Work order → Set down the records below in full, exactly as they read.

Study material →
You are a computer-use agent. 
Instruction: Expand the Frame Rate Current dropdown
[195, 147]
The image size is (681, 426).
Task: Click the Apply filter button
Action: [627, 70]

Output →
You are a computer-use agent. 
Instruction: Expand the Frame Rate Current dropdown
[195, 147]
The image size is (681, 426).
Task: Click the Apply filter button
Action: [627, 70]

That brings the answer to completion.